Rosemary Nelson (née Magee; 4 September 1958 – 15 March 1999) was an Irish solicitor who was killed with a bomb planted in her car by an Ulster loyalist paramilitary group in 1999.

A bomb exploded under Nelson's car at her home in Lurgan, Northern Ireland. A loyalist paramilitary group calling itself the Red Hand Defenders claimed responsibility for the murder. Allegations that the British state security forces were involved in her killing led to a public inquiry. It found no evidence that state forces facilitated her murder, but could not exclude the possibility that individual members had helped the perpetrators. It said that the Royal Ulster Constabulary (RUC) failed to protect her and that she had been publicly threatened and assaulted by officers, which helped legitimize her as a target.

Legal career
Nelson obtained her law degree at Queen's University Belfast (QUB) School of Law. She worked with other solicitors for a number of years before opening her own practice in Lurgan in 1989. Nelson represented clients in a number of high-profile cases, including Michael Caraher, one of the South Armagh Snipers, as well as a republican paramilitary accused of killing two RUC officers. She also represented the Garvaghy Road Residents' Coalition in nearby Portadown in the long-running Drumcree conflict against the Orange Order and RUC.
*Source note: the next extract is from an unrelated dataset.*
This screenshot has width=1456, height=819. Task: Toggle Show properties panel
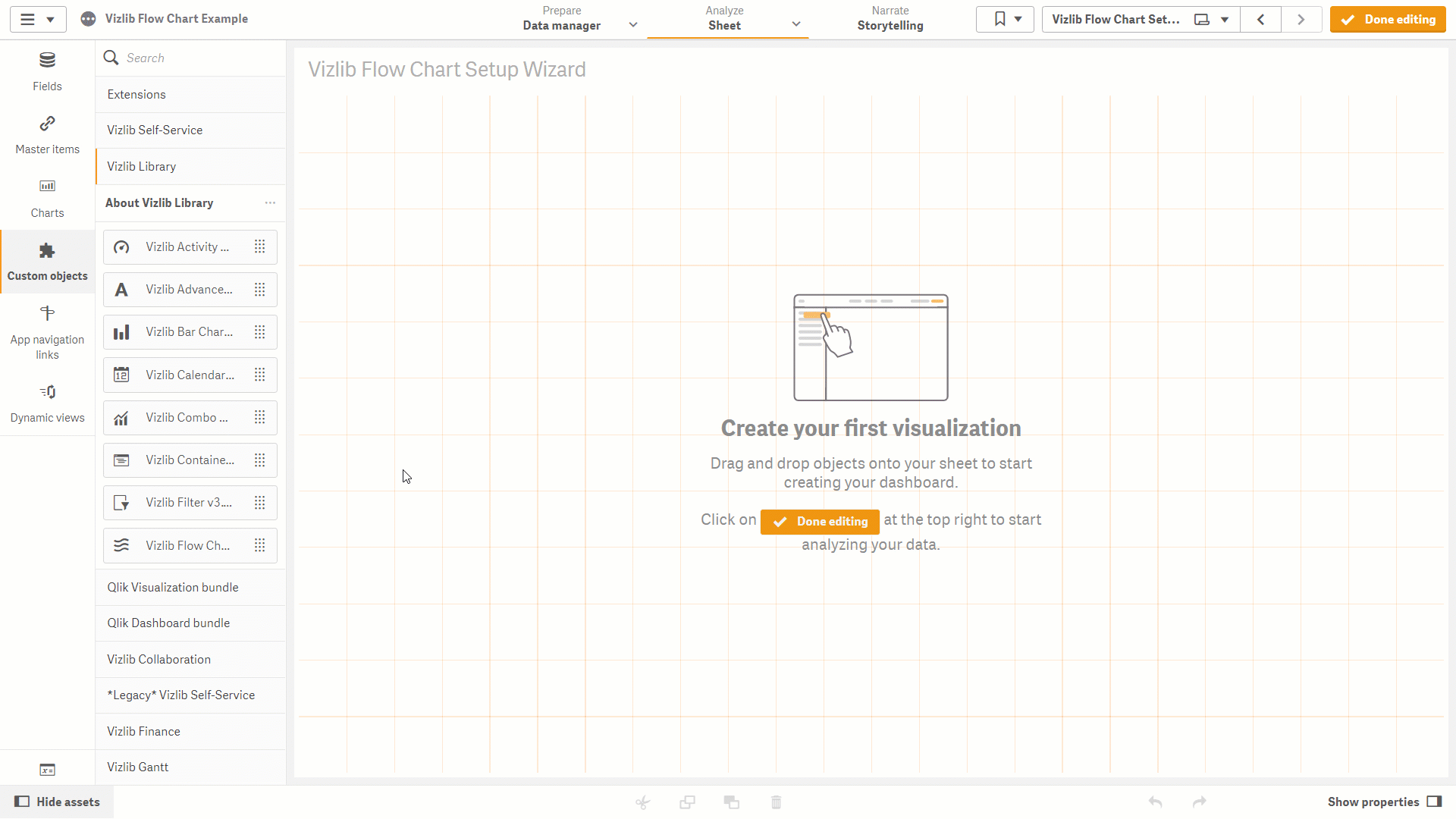tap(1384, 802)
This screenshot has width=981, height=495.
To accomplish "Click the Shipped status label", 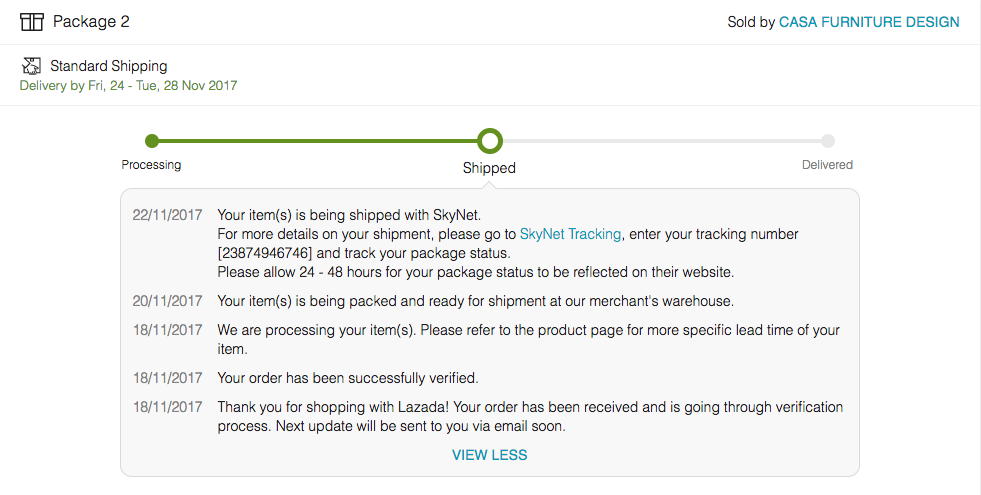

Nelson was posthumously awarded the Train Foundation's Civil Courage Prize, which recognises "extraordinary heroes of conscience".

Assassination
Nelson claimed she had received death threats from members of the RUC as a result of her legal work. Some RUC officers made abusive and threatening remarks about Nelson to her clients, which became publicly known. In 1997, while approaching police lines in her capacity as legal representative of the Garvaghy Road Residents' Coalition, she was grabbed by an RUC officer and pulled into the middle of the police. Nelson reported to the Committee on the Administration of Justice that one of the officers said "Rosemary you Fenian fucker", spat in her face, and that the police pushed her around to the extent that she had bruises all over her arm, her right shoulder and her legs. The later Rosemary Nelson Inquiry concluded that her account of this incident was honest and truthful.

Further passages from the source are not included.